Brief: Go through the material and tally the lines containing the string "click". Give the total alone.

Recorded information:
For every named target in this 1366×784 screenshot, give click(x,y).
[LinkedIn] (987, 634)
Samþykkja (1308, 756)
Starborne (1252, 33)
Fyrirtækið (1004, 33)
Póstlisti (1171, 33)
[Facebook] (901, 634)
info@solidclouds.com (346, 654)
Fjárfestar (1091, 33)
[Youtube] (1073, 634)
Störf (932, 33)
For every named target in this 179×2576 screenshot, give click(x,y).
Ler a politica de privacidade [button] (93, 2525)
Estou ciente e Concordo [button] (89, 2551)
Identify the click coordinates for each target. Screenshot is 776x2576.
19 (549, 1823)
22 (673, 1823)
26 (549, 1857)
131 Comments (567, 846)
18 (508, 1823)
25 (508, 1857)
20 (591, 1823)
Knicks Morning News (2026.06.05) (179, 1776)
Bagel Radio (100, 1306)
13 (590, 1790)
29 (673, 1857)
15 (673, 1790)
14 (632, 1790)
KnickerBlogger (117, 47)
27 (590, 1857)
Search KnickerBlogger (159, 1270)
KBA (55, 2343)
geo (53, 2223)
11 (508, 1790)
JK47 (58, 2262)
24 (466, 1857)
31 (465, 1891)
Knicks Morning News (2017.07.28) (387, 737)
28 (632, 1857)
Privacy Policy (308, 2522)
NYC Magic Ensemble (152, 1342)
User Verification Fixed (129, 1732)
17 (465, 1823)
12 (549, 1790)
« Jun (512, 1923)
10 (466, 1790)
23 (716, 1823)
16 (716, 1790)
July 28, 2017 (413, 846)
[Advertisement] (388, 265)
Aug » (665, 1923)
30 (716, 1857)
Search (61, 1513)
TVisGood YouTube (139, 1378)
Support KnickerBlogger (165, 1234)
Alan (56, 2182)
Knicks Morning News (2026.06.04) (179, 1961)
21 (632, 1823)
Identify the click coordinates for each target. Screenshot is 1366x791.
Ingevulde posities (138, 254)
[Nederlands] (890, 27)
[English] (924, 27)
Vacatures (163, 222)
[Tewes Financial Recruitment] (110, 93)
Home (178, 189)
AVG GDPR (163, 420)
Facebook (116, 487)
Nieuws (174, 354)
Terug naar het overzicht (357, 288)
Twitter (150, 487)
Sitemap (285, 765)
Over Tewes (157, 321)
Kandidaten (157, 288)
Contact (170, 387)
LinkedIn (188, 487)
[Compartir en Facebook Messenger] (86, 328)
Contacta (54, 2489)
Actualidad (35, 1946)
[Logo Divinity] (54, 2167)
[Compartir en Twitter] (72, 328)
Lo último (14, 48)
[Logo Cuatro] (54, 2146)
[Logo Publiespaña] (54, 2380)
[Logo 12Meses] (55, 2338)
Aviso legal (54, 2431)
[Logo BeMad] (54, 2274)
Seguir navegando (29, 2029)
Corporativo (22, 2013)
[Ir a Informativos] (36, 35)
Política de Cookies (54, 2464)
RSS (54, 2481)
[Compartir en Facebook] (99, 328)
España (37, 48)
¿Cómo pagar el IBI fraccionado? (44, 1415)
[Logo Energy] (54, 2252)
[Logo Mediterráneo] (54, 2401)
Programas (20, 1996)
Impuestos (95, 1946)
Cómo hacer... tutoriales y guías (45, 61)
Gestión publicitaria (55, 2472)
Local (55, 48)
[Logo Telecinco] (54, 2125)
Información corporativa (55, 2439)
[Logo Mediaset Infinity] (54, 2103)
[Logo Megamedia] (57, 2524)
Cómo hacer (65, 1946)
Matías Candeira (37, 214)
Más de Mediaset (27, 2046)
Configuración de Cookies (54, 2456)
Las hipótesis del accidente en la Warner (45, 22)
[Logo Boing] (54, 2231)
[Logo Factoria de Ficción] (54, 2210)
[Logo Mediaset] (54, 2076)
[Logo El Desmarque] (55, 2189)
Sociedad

Task response: 4